Lemonade-managed process arguments cannot be set in this file or in vllm_args: --model, --served-model-name, --host, --port, --max-model-len, --enforce-eager, and --enable-prefix-caching.

Tuning

Free-form CLI args can be appended to vllm-server via vllm.args:

# Allow more concurrent sequences and turn on prefix caching
lemonade config set vllm.args="--max-num-seqs 128 --enable-prefix-caching"

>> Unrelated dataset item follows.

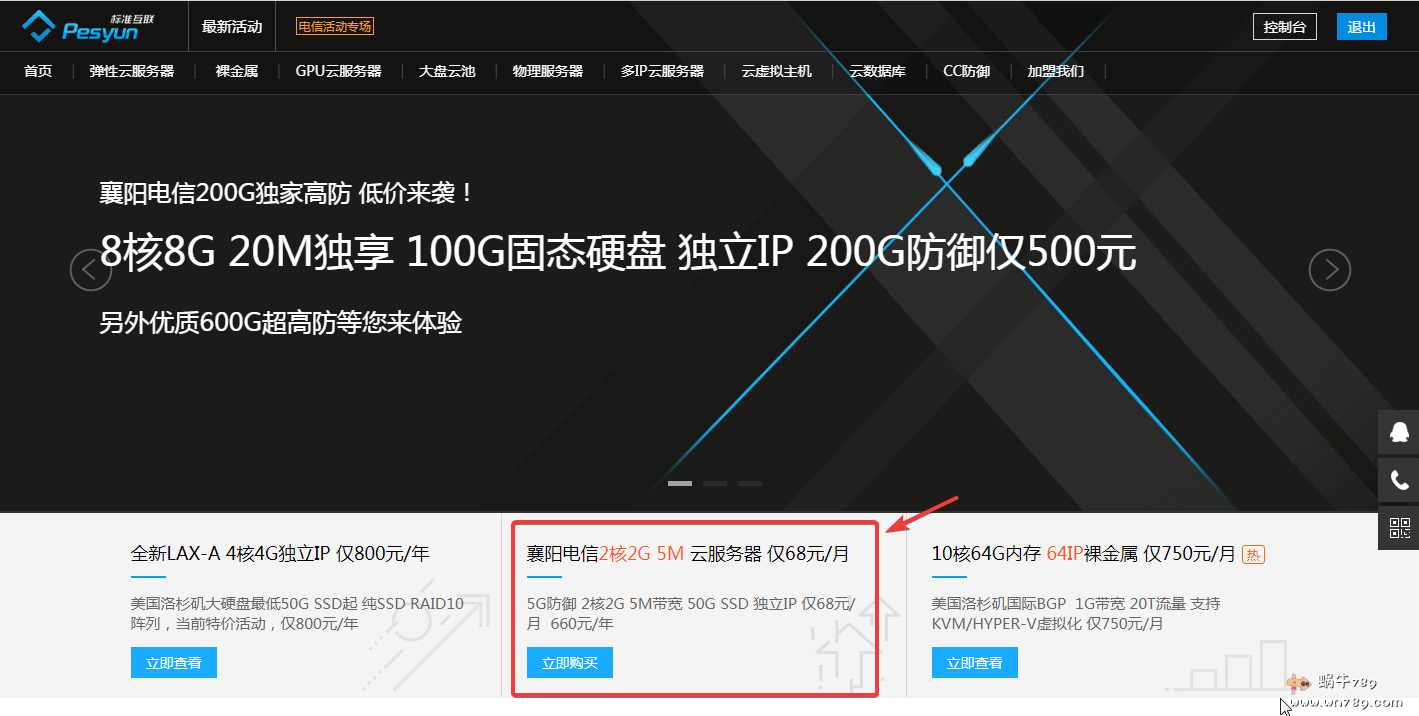Open 首页 in navigation menu
This screenshot has width=1419, height=716.
pyautogui.click(x=38, y=71)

The flat form (vllm_args=...) is also accepted and maps to the same setting.

Known gotchas

  • Cold first-load JIT. Loading a new model size triggers a Triton kernel compile. Expect 20 s – several minutes the first time you hit a given model+shape; subsequent loads of the same shape are faster as kernels cache to disk.
  • FP8 first-load is slow on gfx1151. Cold-loading Qwen/Qwen3-4B-FP8 took ~12 minutes in our test, exceeding Lemonade's default wait_for_ready timeout. The engine selects TritonFp8BlockScaledMMKernel and emits "Using default W8A8 Block FP8 kernel config. Performance might be sub-optimal." warnings — i.e. no AMD-tuned kernel configs are shipped for this GPU's exact shapes, so vLLM autotunes from defaults. FP16 is the most polished path today; FP8 should improve once AMD ships tuned configs.
  • huggingface-hub shadowing. Lemonade launches vllm-server with PYTHONNOUSERSITE=1 so the bundled huggingface_hub is used. If a module-not-found error still appears, ensure ~/.local/lib/python3.12/site-packages/huggingface_hub isn't being injected via PYTHONPATH.
  • Long load times can leave orphaned processes if interrupted. If a load times out at the Lemonade level, vLLM's child EngineCore may continue running in the background and hold VRAM until killed. Look for a VLLM::EngineCor process and kill -9 it before retrying.